Iran’s UN ambassador, Majid Takht Ravanchi, accused the United States of causing insecurity and instability with its military presence and “unbridled flow of American weaponry into this region, which has turned it into a powder keg.”
“While we are not seeking confrontation, we cannot and will not remain indifferent to the violation of our sovereignty. Therefore, in order to secure our borders and interests, we will vigorously exercise our inherent right to self-defense,” he told the Security Council.

Council action unlikely
At a Security Council meeting in December, Pompeo urged the 15-member body to prevent Iran from working on ballistic missiles capable of delivering nuclear weapons, carrying out test launches and establish “inspection and interdiction measures, in ports and on the high seas, to thwart Iran’s continuing efforts to circumvent arms restrictions.”

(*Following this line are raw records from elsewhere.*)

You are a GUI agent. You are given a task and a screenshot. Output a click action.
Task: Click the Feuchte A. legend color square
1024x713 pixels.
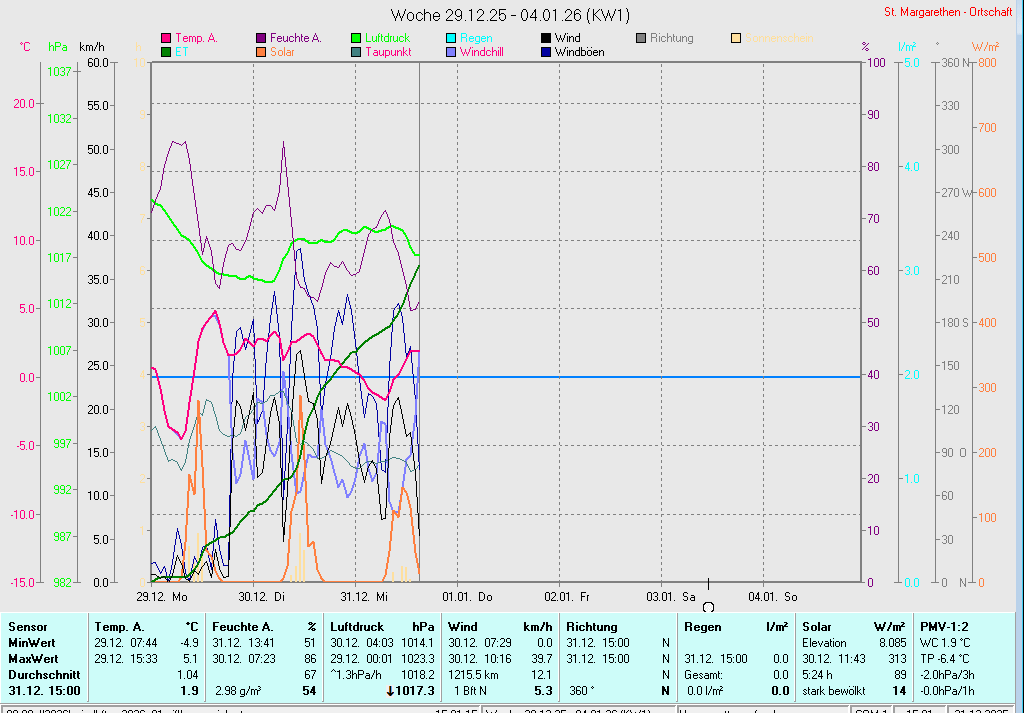click(x=262, y=38)
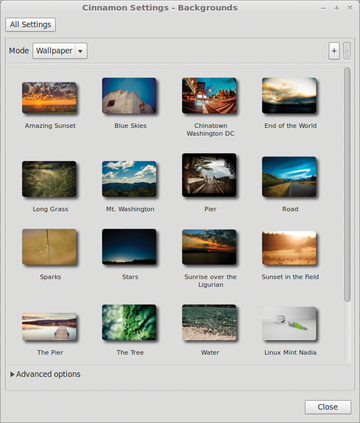The height and width of the screenshot is (423, 360).
Task: Choose the Blue Skies wallpaper thumbnail
Action: [x=129, y=96]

The council has not, and is unlikely to take any action on Iran. European powers have been scrambling to salvage the nuclear deal, while diplomats say Russia and China — which are council veto powers along with the United States, France and Britain — are likely to shield Iran from any action.
The US special envoy for Iran, Brian Hook, signaled earlier on Tuesday that the United States would not try to trigger a return of all international sanctions on Iran through a dispute resolution process agreed under the nuclear deal and enshrined in a 2015 UN Security Council resolution.
Although the United States quit the nuclear deal, some diplomats have questioned whether Washington might still spark a so-called snapback of sanctions on Tehran at the Security Council because the UN resolution still names it as a party to the deal.
“We’re no longer in the deal and so the parties that are still in the deal will have to make their decisions with respect to using or not using the dispute resolution mechanism,” Hook told reporters in New York. “There’s no question that Iran is in breach of the Iran nuclear deal.”